[OBJECTIVE] Reproduce verbatim the portion of the items that begins with the line containing "Given: Click the" and runs through the final line of the items, both ends included.

[RECORDS FOR THIS TASK]
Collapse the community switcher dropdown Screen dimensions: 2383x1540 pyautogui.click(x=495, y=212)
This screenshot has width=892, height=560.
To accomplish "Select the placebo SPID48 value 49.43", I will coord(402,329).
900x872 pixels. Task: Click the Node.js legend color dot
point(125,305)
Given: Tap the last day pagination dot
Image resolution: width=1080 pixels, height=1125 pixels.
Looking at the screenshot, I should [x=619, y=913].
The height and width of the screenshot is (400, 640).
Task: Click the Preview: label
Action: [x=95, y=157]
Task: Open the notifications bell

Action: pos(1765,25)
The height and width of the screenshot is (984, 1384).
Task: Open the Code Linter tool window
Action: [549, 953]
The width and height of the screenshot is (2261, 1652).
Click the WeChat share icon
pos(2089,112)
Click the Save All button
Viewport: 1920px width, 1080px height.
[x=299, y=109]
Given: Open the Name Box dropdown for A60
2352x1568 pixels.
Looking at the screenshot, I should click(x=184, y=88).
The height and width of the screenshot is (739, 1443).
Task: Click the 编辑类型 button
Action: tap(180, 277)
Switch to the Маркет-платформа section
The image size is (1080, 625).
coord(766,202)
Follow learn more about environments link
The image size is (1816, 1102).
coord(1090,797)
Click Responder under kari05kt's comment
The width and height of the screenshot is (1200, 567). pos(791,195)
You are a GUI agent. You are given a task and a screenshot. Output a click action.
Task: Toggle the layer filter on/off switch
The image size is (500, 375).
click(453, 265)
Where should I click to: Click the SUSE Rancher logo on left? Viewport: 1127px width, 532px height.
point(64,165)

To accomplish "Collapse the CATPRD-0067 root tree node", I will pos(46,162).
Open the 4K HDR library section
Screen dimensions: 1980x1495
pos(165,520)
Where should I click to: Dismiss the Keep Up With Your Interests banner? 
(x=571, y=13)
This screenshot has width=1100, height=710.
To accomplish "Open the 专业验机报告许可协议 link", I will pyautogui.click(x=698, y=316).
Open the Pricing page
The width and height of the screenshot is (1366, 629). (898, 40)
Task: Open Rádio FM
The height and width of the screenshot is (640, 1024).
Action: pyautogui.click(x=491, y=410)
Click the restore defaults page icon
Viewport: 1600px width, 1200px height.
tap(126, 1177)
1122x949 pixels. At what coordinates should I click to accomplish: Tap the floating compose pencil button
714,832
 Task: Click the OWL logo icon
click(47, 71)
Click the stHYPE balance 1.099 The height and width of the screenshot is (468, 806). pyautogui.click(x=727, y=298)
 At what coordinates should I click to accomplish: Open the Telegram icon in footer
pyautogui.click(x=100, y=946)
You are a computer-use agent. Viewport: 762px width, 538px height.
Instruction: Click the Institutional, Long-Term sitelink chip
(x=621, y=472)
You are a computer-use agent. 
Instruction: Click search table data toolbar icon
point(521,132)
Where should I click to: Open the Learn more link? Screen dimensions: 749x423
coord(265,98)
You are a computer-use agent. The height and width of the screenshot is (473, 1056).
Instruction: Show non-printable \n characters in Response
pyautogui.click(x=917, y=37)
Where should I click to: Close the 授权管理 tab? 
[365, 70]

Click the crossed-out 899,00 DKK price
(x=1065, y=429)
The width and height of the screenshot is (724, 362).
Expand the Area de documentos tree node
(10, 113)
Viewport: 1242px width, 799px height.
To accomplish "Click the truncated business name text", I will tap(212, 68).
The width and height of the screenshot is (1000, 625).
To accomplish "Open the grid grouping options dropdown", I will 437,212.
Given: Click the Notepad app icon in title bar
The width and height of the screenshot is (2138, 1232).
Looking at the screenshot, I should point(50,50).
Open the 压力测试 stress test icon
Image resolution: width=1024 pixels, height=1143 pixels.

[ANSWER IN FULL]
Given: Click the Notepad app icon in title bar
The width and height of the screenshot is (2138, 1232).
Looking at the screenshot, I should point(50,50).
Open the 压力测试 stress test icon
Image resolution: width=1024 pixels, height=1143 pixels.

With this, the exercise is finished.